For reasons that defy logic, Burger King has cursed us all with the image of a moldy rotting Whopper to advertise the company’s new commitment to using preservative-free ingredients in their food. In an attempt to lure millennials back into the bosom of the royal fast-food chain, Restaurant Brands International, owners of Burger King, want to implement “real food”–meaning food that is physically capable of rot— into BK chains worldwide. Seems like a formula for success: If there’s one thing Millenials are reported to love, it’s the term organic in front of just about anything.
The ad starts off with an expertly styled Whopper against an all-black backdrop; over a 34-day time-lapse, the Whopper starts to wilt and molduntil it morphs into a furry burger of nightmares. This pile of rot is intended to illustrate the “beauty of real food.” While the method of sharing this information is, to put it nicely, fucking gross, the thinly veiled attempt at health washing a cheeseburger is even grosser than a molding bread bun. Cheeseburgers, at their core, are a cheap way to eat a sizeable meal on the go. No matter how hard restaurants try to elevate the humble burger or strip it of additives and preservatives, it is still a hunk of meat with some toppings that loosely resemble vegetables, cheese, and ketchup. Why does it need to be something different?
Healthy food has its place, but when it’s Saturday night and the third hour of that binge marathon hits, not that many people are reaching for a quinoa bowl. But still, Burger King is trying to shift the perception of its food, if not the actual product: First was the Impossible Whopper tailored to fast food-loving vegetarians and meat substitute skeptics. It was all fine and dandy until diners realized that an Impossible Whopper has over 200 more milligrams of sodium than a meat Whopper.

------

● **Check your understanding**:
• 1. Reproduce the Burger King article word for word from "Healthy food has" to "a meat Whopper.".
• 2. According to the Burger King article, how many days does the time-lapse in the ad span?
Draw solely on the Burger King article, with no outside knowledge.

● **Material provided**:

------

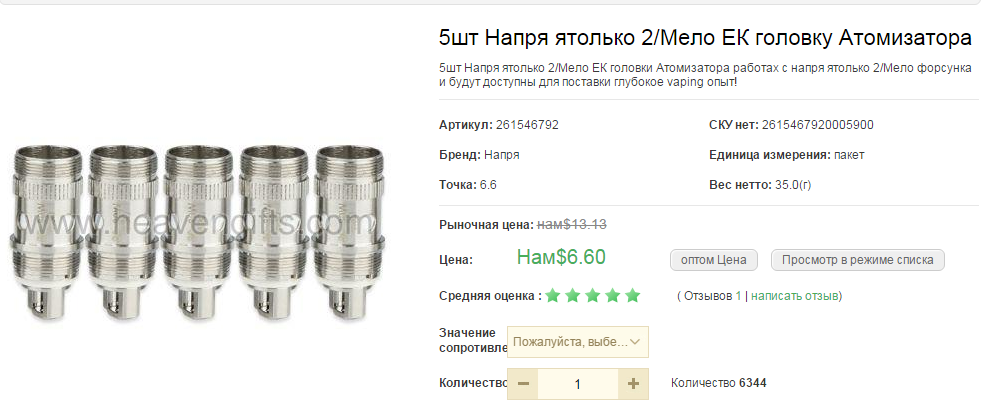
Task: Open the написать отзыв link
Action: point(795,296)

------

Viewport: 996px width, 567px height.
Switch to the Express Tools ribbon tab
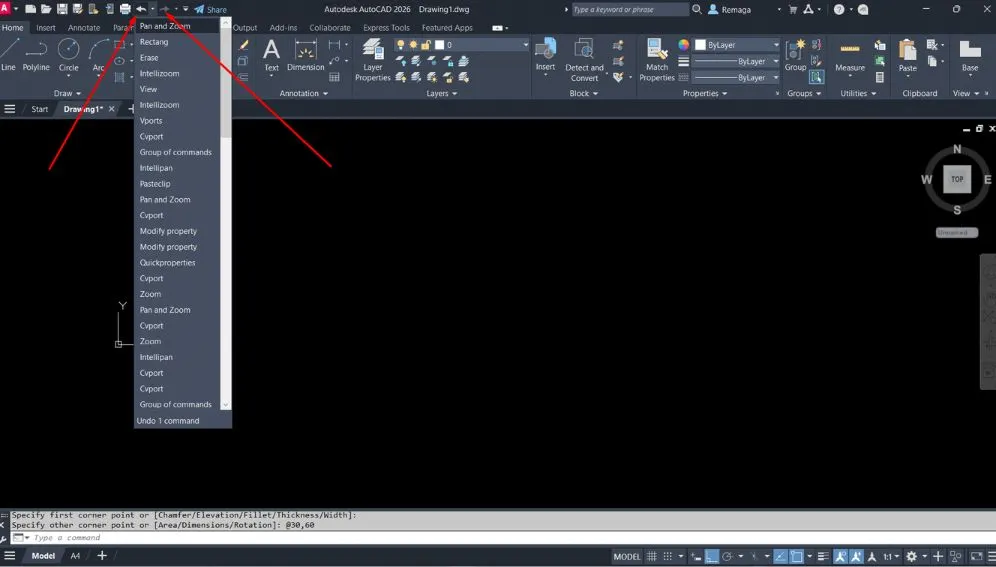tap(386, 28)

------

● **Answers to the exercises**:
• 1.
Healthy food has its place, but when it’s Saturday night and the third hour of that binge marathon hits, not that many people are reaching for a quinoa bowl. But still, Burger King is trying to shift the perception of its food, if not the actual product: First was the Impossible Whopper tailored to fast food-loving vegetarians and meat substitute skeptics. It was all fine and dandy until diners realized that an Impossible Whopper has over 200 more milligrams of sodium than a meat Whopper.

• 2. The time-lapse spans 34 days.